A notable exhibition was of his work Calaveras (Skulls), in which he presented about twenty pictures, including: Calavera que resistía a ser calavera (Skull that Resisted Being a Skull), Calavera con dolor de muelas (Skull with Toothache), Calavera en vitrina (Skull in Showcase), Calavera desnutrida (Malnourished Skull), Calavera en desgracia (Skull in Misfortune), Calavera de un muerto (Dead Man's Skull), among other skulls done in indigenous styles.

=== The Krupp Workshops ===

Nighttime reunions with Jaime Sáenz were hosted for years, and until the moment of his death they were a space for the marginalized and the rebellious to have rich intellectual exchange. The famous "Krupp Workshop", the venue where Sáenz received his visitors, was converted into an institution, where the publication of literary magazines, games of dice, music by Anton Bruckner or Simeón Roncal, chats about Milarepa, and lectures on poetry were the permanent foundation.

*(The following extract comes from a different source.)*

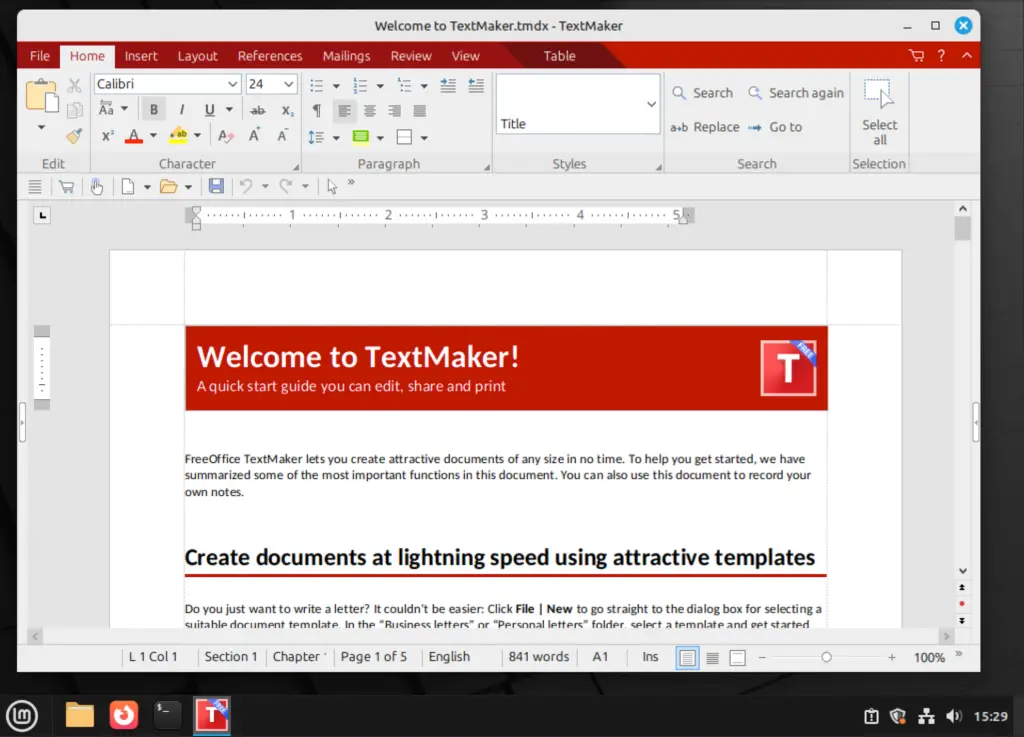Click the Superscript x² icon
Viewport: 1024px width, 737px height.
pyautogui.click(x=107, y=136)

=== Sáenz, alcohol, and his death ===

Fascination with death was something experiential for Sáenz. Like he himself reports in his most autobiographical book, La piedra imán (The Lodestone) (1989), visiting the morgue to contemplate the dead was one of the extravagant activities he participated in as a youth. But one should not see this as a necrophilic act, but as an obsession to understand life and death as a unity, which he came to call "La Verdadera Vida (True Life)".

Sáenz claimed to have reached true life, which is also access to the transcendental conscience that he aspired to have.
"While alive, the man will not be able to understand the world; the man ignores that as long he does not stop living, he will not be wise". [...] "What does living have to do with life; living is one thing and life is another thing, life and death are one and the same".
The impact of alcohol is greatly explored in two works: the poem La noche (The Night) (1984) and the novel Felipe Delgado (1979). Sáenz denied many times that this novel was autobiographical in nature, but one cannot fail to see some aspects of his personal life within it, especially the references to his time as an alcoholic.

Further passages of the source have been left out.